Borin had mentioned casually that he was having a meeting with Orlov in three days. She’d acted very impressed that he was so well thought of to see Orlov. He’d made love to her twice after that, so she knew he was telling her the truth. When he fed her false information, he never made love to her more than once, and left shortly after.
He was becoming easy to read. When he felt powerful and proud of an achievement, and she recognized that achievement, he was very randy. When he was telling her false information, his ego was left out of the equation. It was his way of testing her, she guessed. She never passed along anything he said at those times.
Today she was passing on news of the impending meeting. It was up to the geeks to figure out what she’d written and how to act upon the intel she passed along. She was never to act on any of the intel; that wasn’t her job. Her job was only to gather intel and pass it along. She was glad. She didn’t want that responsibility. This was dangerous work. She hadn’t known that as a teenager, but she knew it now and was cautious.
Once more, she wondered at the American agents who’d suckered her in. They had done this to a child. They had suckered her in without a thought to her life or future. She was simply a means to an end. She’d been so foolish and idealistic. After a few years, she’d learned that she was merely a tool. It was a hard pill to swallow sometimes. Sometimes she felt trapped, as if she wasn’t really living her own life. She was living a life for another country.
She wondered where she would have been today if she’d not met the young American, Gregg Green. She certainly wouldn’t be putting her life at risk every day, that was for sure. She knew they’d disavow her in a split second. She knew, also, that she’d never be safe. She thought perhaps, once this mission was over, she would simply disappear.
She was tired of working as a spy, tired of living someone else’s idea of a life. It would only take one careless move on her part and it would be all over. For now, however, she’d do her job. She had no other choice. But she would disappear, she promised herself, and live her own life her way.
Borin was becoming generous. He’d given her a pair of diamond earrings the previous evening, for which she’d thanked him with her body. Very pretty and tasteful.
Dina was careful. She never acted nor spoke vulgarly. Men tended to treat woman as they portrayed themselves. No man would tell his secrets to a contemptable tramp, and certainly no man in power. She was also very submissive and ultra-feminine.
It was her job to make him feel extremely masculine, and, therefore, able to share small secrets to impress her. She’d been taught all this. She’d been taught how to seduce a man or woman. She’d also been taught about sex and how to perform sex. She’d been well educated, and once more she wondered at her stupidity as an ignorant teen.

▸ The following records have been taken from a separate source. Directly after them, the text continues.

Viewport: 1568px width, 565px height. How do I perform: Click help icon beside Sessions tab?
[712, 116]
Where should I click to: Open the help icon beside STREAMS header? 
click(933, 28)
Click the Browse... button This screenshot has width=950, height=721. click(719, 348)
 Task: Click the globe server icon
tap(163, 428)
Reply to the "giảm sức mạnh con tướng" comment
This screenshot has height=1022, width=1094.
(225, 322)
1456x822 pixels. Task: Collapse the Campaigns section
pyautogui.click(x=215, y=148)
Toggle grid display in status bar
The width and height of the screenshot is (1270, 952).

She’d been gulled into this by the Americans. She wondered if those agents were even alive still. She’d love to tell them now what she thought of their underhanded actions toward a young girl. Using her love and emotions for a boy to manipulate her. She’d tell them that they should be ashamed. She knew that would never happen, but she could always dream.
To date, there really hadn’t been a lot to pass along. But she had no timetable, no deadline. Only that she was to report anything she learned. If she came across intel during the course of her day, she passed that along as well. Knowing Borin was going to a meeting, she’d kept an eye on the memos that flew back and forth across her computer all day. She didn’t know how long she’d be at this assignment; it could be months, or years.